Hitam — Rencana

@bravocado
p3tir
Published in
5 min readOct 22, 2018

Nggak aku sangka ya, kamu masih betah sama aku selama 7 tahun ini.

Tere meraba untuk mencari sesuatu, disambut tangan seorang pria yang memberikan sebuah bantal. Sesegera mungkin didekapnya bantal tersebut oleh Tere. Dirga di sampingnya, tersenyum mendengar pernyataan Tere. “Kamu tuh spesial. Kayak martabak!” Ujar Dirga sambil mencubit manis pipi Tere yang berwarna kemerahan. “Aku pulang dulu ya, kamu besok jadi check-up kan?” Lanjut Dirga seraya mengambil tas kecil miliknya.

“Jadi, sayang. Kamu jemput aku atau kita ketemu di sana?” Tanya Tere sambil berusaha untuk meraih tangan Dirga.
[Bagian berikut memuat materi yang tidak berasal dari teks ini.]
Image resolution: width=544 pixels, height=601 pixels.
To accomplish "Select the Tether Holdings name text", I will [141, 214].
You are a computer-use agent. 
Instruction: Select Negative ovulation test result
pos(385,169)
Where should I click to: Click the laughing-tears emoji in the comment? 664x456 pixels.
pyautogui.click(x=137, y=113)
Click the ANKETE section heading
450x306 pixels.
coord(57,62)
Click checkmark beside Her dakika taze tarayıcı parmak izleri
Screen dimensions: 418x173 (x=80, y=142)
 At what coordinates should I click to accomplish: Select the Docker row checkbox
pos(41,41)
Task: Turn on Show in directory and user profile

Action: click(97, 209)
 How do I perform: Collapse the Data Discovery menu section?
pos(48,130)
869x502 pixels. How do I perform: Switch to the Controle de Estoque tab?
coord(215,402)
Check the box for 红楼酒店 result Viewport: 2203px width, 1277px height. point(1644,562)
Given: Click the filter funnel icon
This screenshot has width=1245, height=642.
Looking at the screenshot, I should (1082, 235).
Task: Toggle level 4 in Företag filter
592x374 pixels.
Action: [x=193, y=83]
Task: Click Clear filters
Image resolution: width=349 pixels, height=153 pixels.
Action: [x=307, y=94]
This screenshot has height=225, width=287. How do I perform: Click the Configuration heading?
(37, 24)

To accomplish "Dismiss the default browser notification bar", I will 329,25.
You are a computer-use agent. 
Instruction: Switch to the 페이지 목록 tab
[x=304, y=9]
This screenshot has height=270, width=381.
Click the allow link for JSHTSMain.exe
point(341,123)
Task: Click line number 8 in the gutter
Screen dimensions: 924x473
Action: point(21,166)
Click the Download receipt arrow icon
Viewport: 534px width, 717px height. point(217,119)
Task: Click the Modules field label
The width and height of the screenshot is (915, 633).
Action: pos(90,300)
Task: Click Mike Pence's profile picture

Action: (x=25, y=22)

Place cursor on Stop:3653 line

“Ya pasti dong aku jemput!” Ujar Dirga disambut senyum manis dari Tere yang terkonfirmasi rasa yakinnya.

Dirga beranjak pergi setelah mendaratkan kecupan di kening Tere.

Tidak berapa lama setelah Dirga pergi, Tere sibuk tersenyum kecil beberapa kali karena mengingat manisnya kenangan yang mereka lalui.

Tere mengenal Dirga sewaktu berumur 17 tahun. Dirga dulu tinggal berdekatan dengan Tere. Dirga sering memperhatikan Tere sejak kecil. Dulu Dirga merasa aneh mengapa Tere tidak pergi sekolah seperti dirinya. Namun, seiring waktu Dirga mengerti bahwa sekolah umum belum mampu memfasilitasi orang yang berkebutuhan khusus seperti Tere. Semasa kecil, Dirga adalah salah satu teman Tere. Dan pada umur 20 Dirga dan keluarganya harus pindah dari lingkungan tersebut karena alasan ekonomi.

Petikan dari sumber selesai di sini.